“We brung along some grub,” he said. “It won’t be much of a weddin’ breakfast to brag on, but you wait ’til we git back to the Hog Ranch! We’ll have a reg’lar spread then an’ invite every son-of-a-gun in the territory. I’m goin’ to treat you right, kid, even ef you haven’t been any too damn nice to me.”
Wichita did not speak.
“Say, you can jest start right now cuttin’ out thet high-toned stuff with me,” said Cheetim. “I’ll be good to you ef you treat me right, but by God I ain’t a-goin’ to stand much more funny business. You kin start now by givin’ me a little kiss.”
“Cheetim,” said the girl, “listen to me. You’re half drunk now, but maybe you’ve got sense enough left to understand what I am going to say to you. I’d a heap rather kiss a Gila monster than you. You may be able to kiss me because you’re stronger than I am, and I guess even kissing a Gila monster wouldn’t kill me; but I’m warning you that if you ever do kiss me you’d better kill me quick, for I’m going to kill myself if anything happens to me——”
“Ef you want to be a damn fool that’s your own look out,” interrupted Cheetim, with a snarl, “but it won’t keep me from doin’ what I’m goin’ to do. Ef you’re fool enough to kill yourself afterward, you can.”
“You didn’t let me finish,” said Wichita. “I’ll kill myself, all right, but I’ll kill you first.”
The men were entering the room; and Cheetim stood, hesitating, knowing the girl meant what she said. He was a coward, and he had not had quite enough whiskey to bolster up his courage to the point of his desires.

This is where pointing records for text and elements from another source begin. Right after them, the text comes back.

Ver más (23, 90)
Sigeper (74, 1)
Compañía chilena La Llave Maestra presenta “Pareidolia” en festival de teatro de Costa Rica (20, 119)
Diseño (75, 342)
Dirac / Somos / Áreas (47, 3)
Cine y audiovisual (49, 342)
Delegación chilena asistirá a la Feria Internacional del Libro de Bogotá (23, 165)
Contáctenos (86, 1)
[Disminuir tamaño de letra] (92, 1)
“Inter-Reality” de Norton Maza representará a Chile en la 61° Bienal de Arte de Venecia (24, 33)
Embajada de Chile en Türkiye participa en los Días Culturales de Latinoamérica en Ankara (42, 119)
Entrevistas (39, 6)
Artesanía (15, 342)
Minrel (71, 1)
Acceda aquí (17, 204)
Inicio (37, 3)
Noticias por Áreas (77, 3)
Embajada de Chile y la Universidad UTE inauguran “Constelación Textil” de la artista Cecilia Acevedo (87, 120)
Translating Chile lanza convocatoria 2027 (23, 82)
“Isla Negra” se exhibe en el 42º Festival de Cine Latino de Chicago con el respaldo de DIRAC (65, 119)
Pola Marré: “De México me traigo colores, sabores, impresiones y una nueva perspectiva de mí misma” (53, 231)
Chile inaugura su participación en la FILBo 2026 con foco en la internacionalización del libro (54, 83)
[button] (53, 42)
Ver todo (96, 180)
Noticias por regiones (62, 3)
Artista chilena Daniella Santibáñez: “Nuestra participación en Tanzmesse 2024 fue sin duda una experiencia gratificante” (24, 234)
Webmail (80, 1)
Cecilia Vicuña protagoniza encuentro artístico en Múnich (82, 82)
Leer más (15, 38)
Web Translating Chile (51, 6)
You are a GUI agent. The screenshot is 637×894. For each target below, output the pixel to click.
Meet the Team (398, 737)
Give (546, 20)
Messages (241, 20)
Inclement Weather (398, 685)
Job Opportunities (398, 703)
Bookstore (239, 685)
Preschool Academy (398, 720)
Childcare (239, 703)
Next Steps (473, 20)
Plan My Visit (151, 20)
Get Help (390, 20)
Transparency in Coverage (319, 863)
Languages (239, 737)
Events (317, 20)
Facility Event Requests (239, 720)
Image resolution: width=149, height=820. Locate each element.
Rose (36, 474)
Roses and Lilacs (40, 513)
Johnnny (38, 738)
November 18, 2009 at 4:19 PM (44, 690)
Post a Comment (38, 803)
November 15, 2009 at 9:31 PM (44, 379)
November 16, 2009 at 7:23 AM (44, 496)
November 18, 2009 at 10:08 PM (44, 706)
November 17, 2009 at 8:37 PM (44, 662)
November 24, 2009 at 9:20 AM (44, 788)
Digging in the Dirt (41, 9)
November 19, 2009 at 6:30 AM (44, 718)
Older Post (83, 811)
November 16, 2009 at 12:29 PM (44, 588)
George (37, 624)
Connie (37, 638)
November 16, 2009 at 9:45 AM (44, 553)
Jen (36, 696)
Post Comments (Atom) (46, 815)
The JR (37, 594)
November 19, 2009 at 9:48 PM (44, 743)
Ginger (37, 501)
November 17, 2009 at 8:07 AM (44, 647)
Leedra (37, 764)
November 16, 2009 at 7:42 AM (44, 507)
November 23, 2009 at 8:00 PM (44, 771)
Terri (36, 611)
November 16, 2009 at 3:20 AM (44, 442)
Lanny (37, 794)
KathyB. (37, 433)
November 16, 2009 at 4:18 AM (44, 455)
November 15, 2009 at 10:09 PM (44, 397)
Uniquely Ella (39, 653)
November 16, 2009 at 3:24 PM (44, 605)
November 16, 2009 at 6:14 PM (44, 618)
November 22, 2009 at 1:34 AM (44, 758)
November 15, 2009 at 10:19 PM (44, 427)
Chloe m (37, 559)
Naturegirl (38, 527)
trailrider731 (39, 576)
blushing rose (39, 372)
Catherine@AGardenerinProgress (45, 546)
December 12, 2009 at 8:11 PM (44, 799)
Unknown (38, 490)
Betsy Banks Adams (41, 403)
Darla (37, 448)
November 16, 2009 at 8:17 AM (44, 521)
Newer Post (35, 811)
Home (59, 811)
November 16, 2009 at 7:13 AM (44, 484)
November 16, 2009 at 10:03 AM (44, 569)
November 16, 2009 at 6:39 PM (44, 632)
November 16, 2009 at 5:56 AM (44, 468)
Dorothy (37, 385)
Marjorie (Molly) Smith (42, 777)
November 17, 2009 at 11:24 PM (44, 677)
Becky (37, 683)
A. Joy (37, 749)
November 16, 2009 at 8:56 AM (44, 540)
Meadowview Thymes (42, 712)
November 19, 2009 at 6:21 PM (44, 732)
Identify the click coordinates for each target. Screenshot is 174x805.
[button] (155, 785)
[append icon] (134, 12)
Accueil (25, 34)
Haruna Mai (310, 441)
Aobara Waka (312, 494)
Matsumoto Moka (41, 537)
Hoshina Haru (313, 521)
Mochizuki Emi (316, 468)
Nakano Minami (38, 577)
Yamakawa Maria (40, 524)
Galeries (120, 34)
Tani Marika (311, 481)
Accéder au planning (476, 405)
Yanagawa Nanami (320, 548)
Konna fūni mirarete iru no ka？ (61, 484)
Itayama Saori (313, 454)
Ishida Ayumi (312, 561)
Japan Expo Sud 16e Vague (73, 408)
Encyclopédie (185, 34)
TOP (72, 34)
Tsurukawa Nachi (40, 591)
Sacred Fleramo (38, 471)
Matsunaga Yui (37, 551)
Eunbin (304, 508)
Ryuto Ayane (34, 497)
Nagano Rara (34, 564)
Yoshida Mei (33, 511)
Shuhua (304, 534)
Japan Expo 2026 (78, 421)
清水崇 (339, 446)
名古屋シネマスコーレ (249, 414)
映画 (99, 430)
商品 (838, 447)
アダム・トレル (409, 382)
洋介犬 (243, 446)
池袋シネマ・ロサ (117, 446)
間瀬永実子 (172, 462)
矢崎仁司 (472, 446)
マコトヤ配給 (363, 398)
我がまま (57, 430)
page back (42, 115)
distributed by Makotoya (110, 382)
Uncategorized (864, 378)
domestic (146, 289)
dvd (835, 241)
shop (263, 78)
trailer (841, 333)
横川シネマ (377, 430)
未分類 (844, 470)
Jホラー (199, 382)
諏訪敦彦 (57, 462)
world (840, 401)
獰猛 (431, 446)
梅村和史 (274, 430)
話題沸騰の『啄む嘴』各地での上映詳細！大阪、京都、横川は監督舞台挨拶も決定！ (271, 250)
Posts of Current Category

“Oh, well,” he said, “we won’t quarrel this a-way on our honeymoon. You jest go in the other room there, dearie, an’ make yourself to home; an’ we’ll talk things over later. Git me a piece of rope, one o’ you fellers. I ain’t goin’ to take no chances of my bride vamoosin’.”
In the small back room of the shack they tied Wichita’s wrists and ankles securely and left her seated on an old bench, the only furniture that the room boasted.
Out in the front room the men were making preparations to cook some of the food they had brought with them, but most of their time was devoted to drinking and boasting. Cheetim drank with a purpose. He wanted to arrive, as quickly as possible, at a state of synthetic courage that would permit him to ignore the moral supremacy of the girl in the back room. He knew that he was physically more powerful, and so he could not understand why he feared her. Cheetim had never heard of such a thing as an inferiority complex, and so he did not know that that was what he suffered from in an aggravated form whenever he faced the level gaze and caustic tongue of Wichita Billings.